On 19/05/2013,
you requested for the version in force on 19/05/2013
incorporating all amendments published on or before 19/05/2013.
The closest version currently available is that of 14/02/2011.

PART VIII
LIMITATION OF MUTUAL SHAREHOLDINGS
15. In this Part —
“holding company” has the same meaning as in section 5 of the Companies Act (Cap. 50);
“qualified major stake company”, in relation to a bank, means an affiliated entity of the bank in which the bank is deemed, by virtue of section 32(7) of the Act and Part VII of these Regulations, to hold a major stake;
“share”, in relation to a bank or the financial holding company of a bank, means a share in the share capital of the bank or the financial holding company of the bank, as the case may be, and includes an interest in such a share.
16.
—(1) No qualified major stake company of a bank incorporated in Singapore shall acquire or hold shares in the bank which has the effect of enabling it, whether alone or jointly with other qualified major stake companies of the bank, to control more than 2% of the voting power in the bank.

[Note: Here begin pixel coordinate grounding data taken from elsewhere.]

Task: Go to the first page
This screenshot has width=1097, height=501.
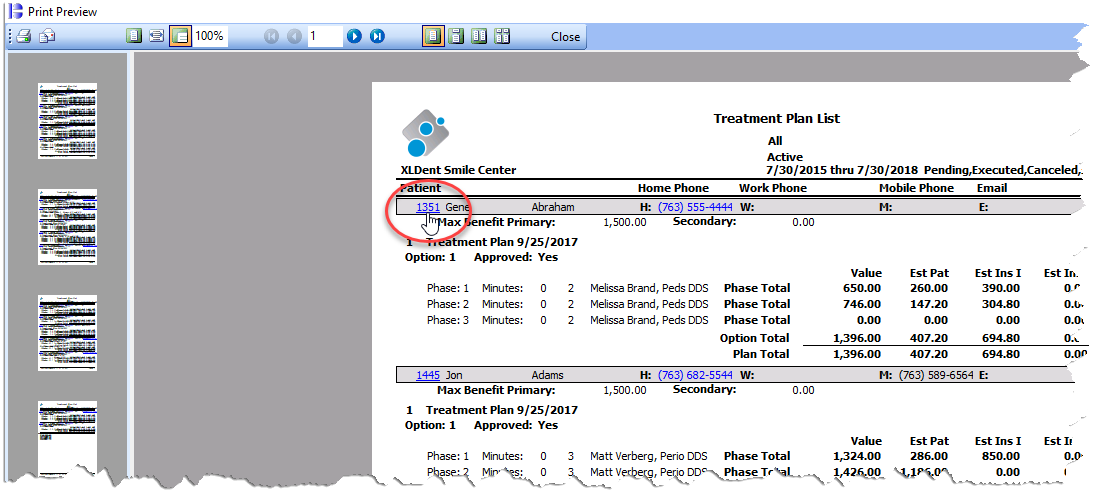Action: (x=272, y=37)
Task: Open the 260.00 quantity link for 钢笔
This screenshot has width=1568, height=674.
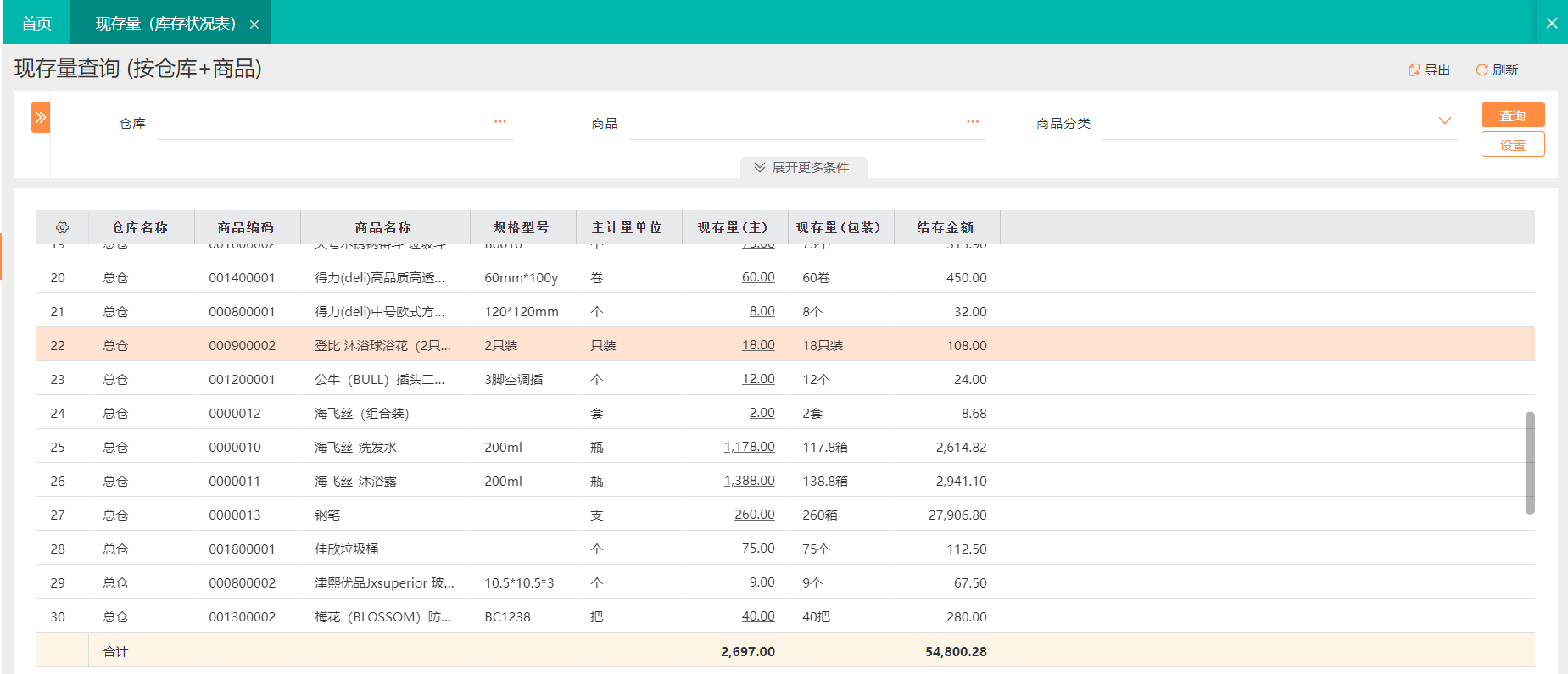Action: pos(754,515)
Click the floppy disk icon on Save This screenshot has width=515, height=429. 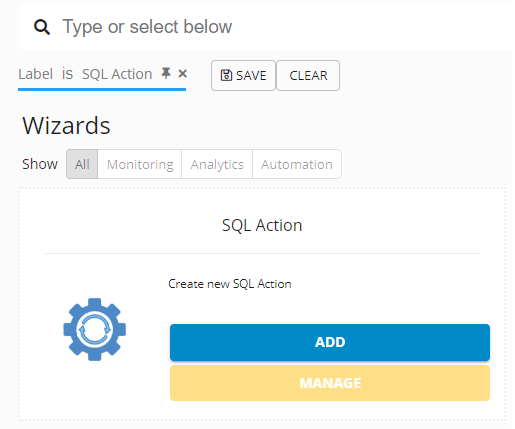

(2) No qualified major stake company of a bank incorporated in Singapore shall acquire or hold shares in any holding company of the bank which has the effect of enabling it, whether alone or jointly with other qualified major stake companies of the bank, to control more than 2% of the voting power in the holding company.
(3) No qualified major stake company of a bank incorporated in Singapore shall acquire or hold shares in the bank and any of the holding companies of the bank which has the effect of enabling it, whether alone or jointly with other qualified major stake companies of the bank, to control —
(a)
any percentage of the voting power in the bank; and
(b)
any percentage of the voting power in any of the holding companies of the bank,
such that the sum total of the percentages referred to in sub-paragraphs (a) and (b) (notwithstanding that they are percentages of voting powers in different companies) exceeds 2.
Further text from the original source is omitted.